### BRIEF 1
Return everything from "India achieved independence" down to "form is forbidden." in the text on Indian government, copied word for word.

### TEXT SEGMENT
Indian National Flag

India achieved independence on August 15, 1947 and adopted the system of parliamentary democracy. India also remained within the British Commonwealth Nations. India became a Republic on 26th January 1950. The Indian Constitution adopted safeguards to protect its entire people from all forms of discrimination on grounds of caste, creed, race, religion, or sex. It guarantees to all its Citizens freedom of speech and expression, the right to assemble peacefully, freedom of conscience and worship, subject to general consideration of public security and morality. Untouchability is abolished and its practice in any form is forbidden.

Indian Union

The President is the Head of State who is elected for five years by the members of an Electoral College consisting of the elected members of Lok Sabha, Rajya Sabhs and the Legislative Assemblies.

There is also a Vice-President elected for five years by the members of Lok Sabha and Rajya Sabha.

Indian Parliament

Indian Parliament consists of two houses, the Houses of people known as the Lok Sabha and the Council of States known as Rajya Sabha.

Lok Sabha has 543 elected members representing the whole country. Members are elected directly by the people through the universal adult franchise. The Lok Sabha elects its own Speaker and Deputy Speaker

The Rajya Sabha has 238 representatives of states who are elected by the elected members of the Legislative Assembly of each State. Twelve members are nominated by the President on the ground of having special knowledge in literature, science etc. Vice-President is the ex-officio chairman of the Rajya Sabha.

### BRIEF 2
Change "Render" to "View" in the entries, covering everything from the line containing "How do I perform: Click trash" down to the line containing "click(48, 34)". Give back only those lines, leaving everything else in them unchanged.

### DATA SHOWN
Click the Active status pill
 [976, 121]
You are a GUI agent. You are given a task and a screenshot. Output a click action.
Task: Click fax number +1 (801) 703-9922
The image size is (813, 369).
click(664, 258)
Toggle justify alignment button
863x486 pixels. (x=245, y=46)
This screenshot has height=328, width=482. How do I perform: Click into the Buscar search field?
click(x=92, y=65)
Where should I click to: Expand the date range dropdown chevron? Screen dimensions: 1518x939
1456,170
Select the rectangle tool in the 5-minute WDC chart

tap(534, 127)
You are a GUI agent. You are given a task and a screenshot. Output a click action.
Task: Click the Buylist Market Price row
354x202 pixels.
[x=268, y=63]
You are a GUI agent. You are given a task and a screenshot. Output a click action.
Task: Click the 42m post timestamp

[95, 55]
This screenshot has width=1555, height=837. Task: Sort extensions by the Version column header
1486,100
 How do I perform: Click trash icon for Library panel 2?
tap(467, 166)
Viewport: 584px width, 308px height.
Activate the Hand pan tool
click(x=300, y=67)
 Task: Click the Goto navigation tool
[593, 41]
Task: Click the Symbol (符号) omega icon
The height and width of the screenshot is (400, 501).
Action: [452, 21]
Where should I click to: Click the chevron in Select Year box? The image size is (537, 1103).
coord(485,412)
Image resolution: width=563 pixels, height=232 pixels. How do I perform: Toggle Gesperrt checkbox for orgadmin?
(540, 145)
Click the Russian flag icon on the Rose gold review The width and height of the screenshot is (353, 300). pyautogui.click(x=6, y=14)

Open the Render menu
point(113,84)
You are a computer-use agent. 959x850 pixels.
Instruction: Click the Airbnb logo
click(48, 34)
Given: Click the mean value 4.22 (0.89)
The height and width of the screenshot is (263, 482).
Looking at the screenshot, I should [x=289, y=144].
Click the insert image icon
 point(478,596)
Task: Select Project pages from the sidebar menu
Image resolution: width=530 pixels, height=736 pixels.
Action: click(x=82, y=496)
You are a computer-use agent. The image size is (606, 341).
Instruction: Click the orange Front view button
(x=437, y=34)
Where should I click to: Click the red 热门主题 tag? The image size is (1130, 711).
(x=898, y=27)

### TASK ANSWER 1
India achieved independence on August 15, 1947 and adopted the system of parliamentary democracy. India also remained within the British Commonwealth Nations. India became a Republic on 26th January 1950. The Indian Constitution adopted safeguards to protect its entire people from all forms of discrimination on grounds of caste, creed, race, religion, or sex. It guarantees to all its Citizens freedom of speech and expression, the right to assemble peacefully, freedom of conscience and worship, subject to general consideration of public security and morality. Untouchability is abolished and its practice in any form is forbidden.

### TASK ANSWER 2
 How do I perform: Click trash icon for Library panel 2?
tap(467, 166)
Viewport: 584px width, 308px height.
Activate the Hand pan tool
click(x=300, y=67)
 Task: Click the Goto navigation tool
[593, 41]
Task: Click the Symbol (符号) omega icon
The height and width of the screenshot is (400, 501).
Action: [452, 21]
Where should I click to: Click the chevron in Select Year box? The image size is (537, 1103).
coord(485,412)
Image resolution: width=563 pixels, height=232 pixels. How do I perform: Toggle Gesperrt checkbox for orgadmin?
(540, 145)
Click the Russian flag icon on the Rose gold review The width and height of the screenshot is (353, 300). pyautogui.click(x=6, y=14)

Open the View menu
point(113,84)
You are a computer-use agent. 959x850 pixels.
Instruction: Click the Airbnb logo
click(48, 34)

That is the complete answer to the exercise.